Adipokine FABP4 integrates energy stores and counterregulatory metabolic responses

Abstract

Although counterregulatory hormones and mediators of the fight-or-flight responses are well defined at many levels, how energy stores per se are integrated into this system remains an enigmatic question. Recent years have seen the adipose tissue become a central focus for mediating intracellular signaling and communication through the release of a variety of bioactive lipids and substrates, as well as various adipokines. A critical integration node among these mediators and responses is controlled by FA binding protein 4 (FABP4), also known as adipocyte protein 2 (aP2), which is highly expressed in adipose tissue and functions as a lipid chaperone protein. Recently, it was demonstrated that FABP4 is a secreted hormone that has roles in maintaining glucose homeostasis, representing a key juncture facilitating communication between energy-storage systems and distant organs to respond to life-threatening situations. However, chronic engagement of FABP4 under conditions of immunometabolic stress, such as obesity, exacerbates a number of immunometabolic diseases, including diabetes, asthma, cancer, and atherosclerosis. In both preclinical mouse models and humans, levels of circulating FABP4 have been correlated with metabolic disease incidence, and reducing FABP4 levels or activity is associated with improved metabolic health. In this review, we will discuss the intriguing emerging biology of this protein, including potential therapeutic options for targeting circulating FABP4.

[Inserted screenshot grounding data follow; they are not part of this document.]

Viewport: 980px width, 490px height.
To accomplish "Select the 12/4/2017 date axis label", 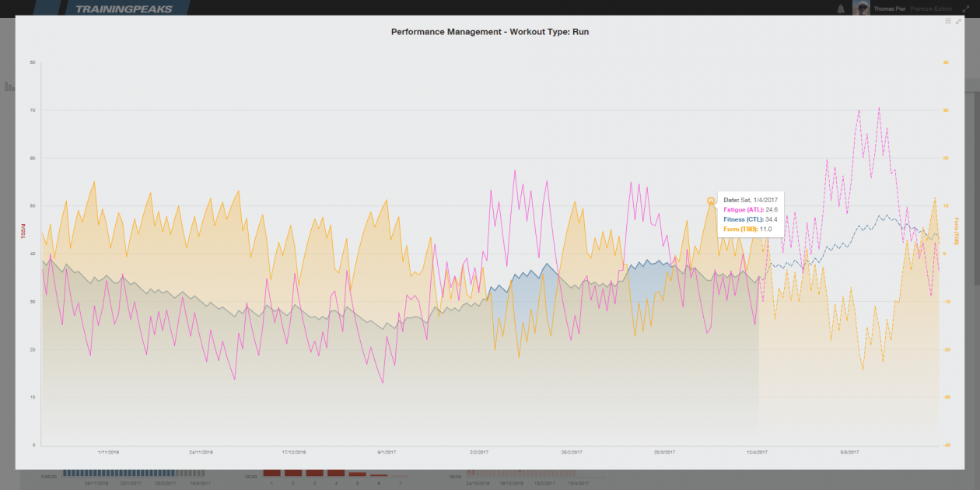I will (x=758, y=450).
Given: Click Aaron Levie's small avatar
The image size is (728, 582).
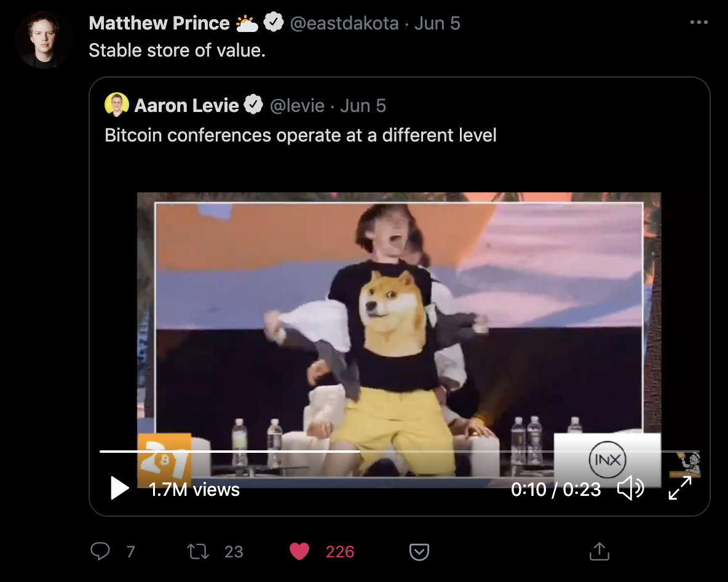Looking at the screenshot, I should point(117,105).
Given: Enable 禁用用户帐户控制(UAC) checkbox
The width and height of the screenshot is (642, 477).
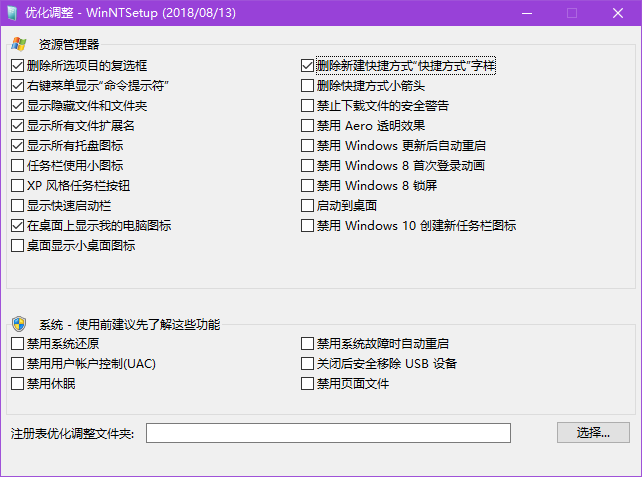Looking at the screenshot, I should point(18,364).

Keywords: immunometabolism; metabolism; obesity.

Graphical abstract

Fig. 1.

Evidence for a key role of FABP4/aP2 in immunometabolic diseases. Genetic FABP4/aP2 deficiency, inhibition through small molecules, or Ab-mediated targeting efficiently attenuates the development of various immunometabolic phenotypes in mice. In humans, FABP4 has been identified as a common candidate gene for the development of both T2D and CHD. Conversely, evidence from low-expression variant carriers suggests that reduced FABP4 gene activity is associated with improved lipid parameters and reduction in cardiometabolic endpoints in man. In the setting of genetic deficiency or genetically reduced expression of FABP4/aP2, many of the improved metabolic phenotypes are enhanced or exclusively evident in the context of obesity, suggesting that the systemic effects of obesity on immunometabolic risk may be mediated through the adipokine FABP4/aP2. LAA, large artery atherosclerotic.

Fig. 2.

Regulation of FABP4/aP2 secretion from adipocytes. Circulating FABP4/aP2 levels are increased during obesity and regulated in response to feeding and fasting. In the fed state, insulin suppresses FABP4/aP2 secretion from adipocytes, whereas fasting and signals downstream of lipolytic stimuli induce secretion. Activation of the β-adrenergic receptor (β-AR) raises intracellular cAMP levels, which act to initiate lipolysis. Induction of FABP4/aP2 secretion requires the actions of lipolytic enzymes ATGL and HSL, and to a lesser extent MGL, and the liberation of FFAs. Once lipolysis is initiated, FABP4/aP2 may be released in a compartmentalized fashion through the lysosomal pathway, and to lesser extent through multivesicular bodies (MVBs). How FABP4/aP2 is recruited into these vesicular compartments remains to be explored. AC, adenylyl cyclase; CGI-58, comparative gene identification-58; DAG, diacylglycerol; EE, early endosome; LE, late endosome; LYS, lysosome; MAG, monoacylglycerol; PKA, protein kinase A; TG, triglyceride.